§ Source text
○ ○ ○ ○ ○ ○ ○
NVIDIA suffered the largest share loss of any company in history on Monday amid market turbulence generated by the DeepSeek R1 AI model release – with traders fearing cheap-to-train, cheap-to-run LLMs could pose an existential threat to colossal CapEx investments in the west.
Even as markets were digesting how the model’s release impacts the Weltanschauung of GPU buyers, DeepSeek’s team quietly released yet another landmark model – Janus-Pro, a multimodal (i.e. it can generate images) model that apparently beats OpenAI's DALL-E 3 and Stable Diffusion across the industry GenEval and DPG-Bench benchmarks.
The seven billion parameter model is an upgrade on its earlier, deeply flawed one billion parameter Janus model that it admitted had been trained with “real-world data that lacks quality and contains significant noise.” It said in a January 27 paper that it incorporated “approximately 72 million samples of synthetic aesthetic data, bringing the ratio of real to synthetic data to 1:1 during the unified pretraining stage” of Janus-Pro.
(That’s just the latest indication that approached carefully, synthetic data can be powerful at improving model performance; something noted by Microsoft as well after it released its Phi-4 model in December 2024. Unusually, synthetic data constituted the bulk of the pre- training data for Phi-4, Microsoft earlier explained in an arXiv paper on its initial release. This was “generated using a diverse array of techniques, including multi-agent prompting, self-revision workflows, and instruction reversal.”)
○ ○ ○ ○ ○ ○ ○
§ Information shown
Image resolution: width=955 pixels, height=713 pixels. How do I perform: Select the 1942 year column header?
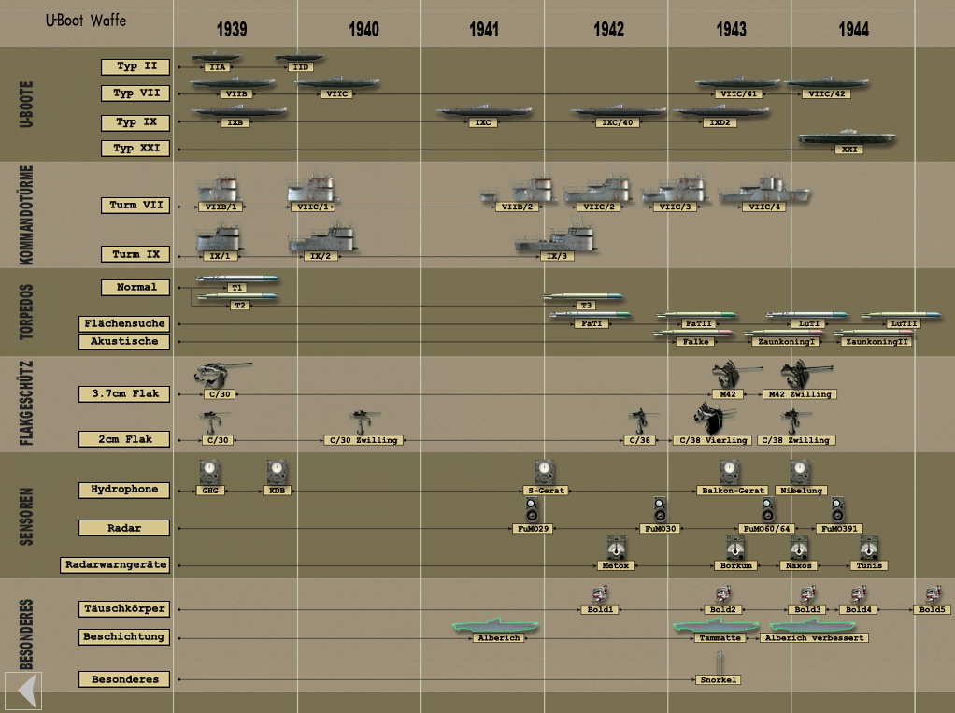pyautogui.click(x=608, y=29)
○ ○ ○ ○ ○ ○ ○
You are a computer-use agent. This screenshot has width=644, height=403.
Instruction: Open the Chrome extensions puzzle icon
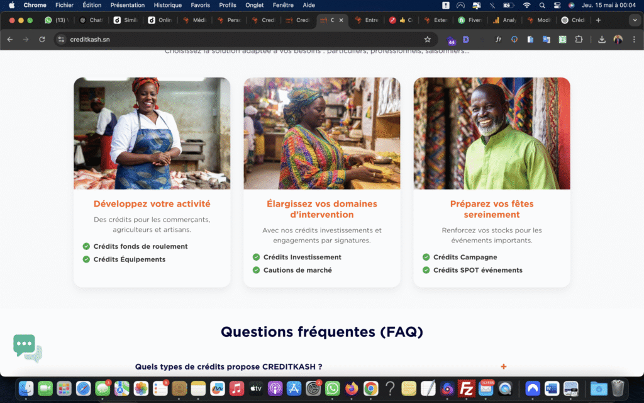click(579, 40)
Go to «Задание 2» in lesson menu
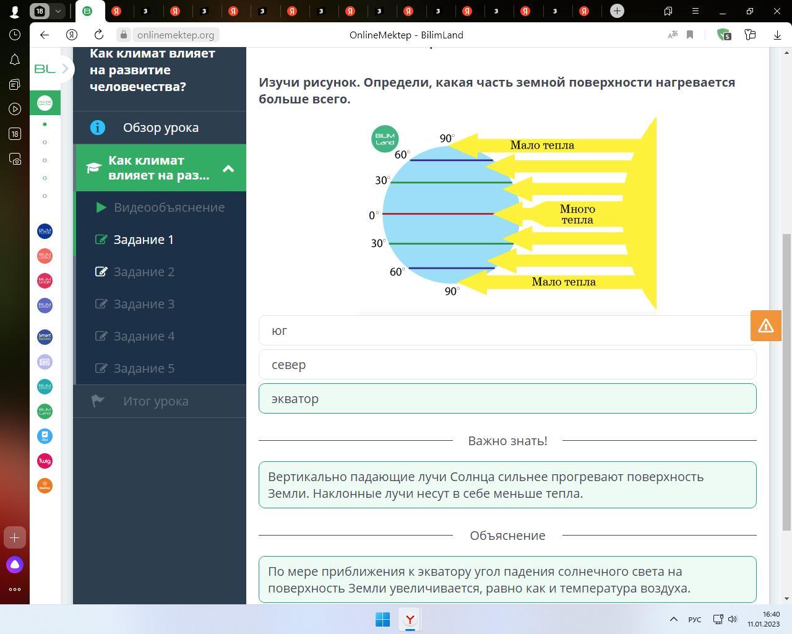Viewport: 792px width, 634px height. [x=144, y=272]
○ ○ ○ ○ ○ ○ ○
§ Apply what you read
[a] Do these statements agree with the Janus-Pro article? For each, answer yes or no and quote the words from the article that settle it.
(i) Janus-Pro has seven billion parameters.
(ii) During Janus-Pro's unified pretraining stage, real data outnumbered synthetic data.
(iii) Microsoft released its Phi-4 model in December 2024.
[b] Can you quote the Janus-Pro article word for word, taking everything from "Even as markets" down to "and DPG-Bench benchmarks."?
Use only the Janus-Pro article, not the data.

§ Your responses
[a]
(i) Yes: "The seven billion parameter model is an upgrade on its earlier, deeply flawed one billion parameter Janus model"
(ii) No: "bringing the ratio of real to synthetic data to 1:1 during the unified pretraining stage"
(iii) Yes: "after it released its Phi-4 model in December 2024"

[b]
Even as markets were digesting how the model’s release impacts the Weltanschauung of GPU buyers, DeepSeek’s team quietly released yet another landmark model – Janus-Pro, a multimodal (i.e. it can generate images) model that apparently beats OpenAI's DALL-E 3 and Stable Diffusion across the industry GenEval and DPG-Bench benchmarks.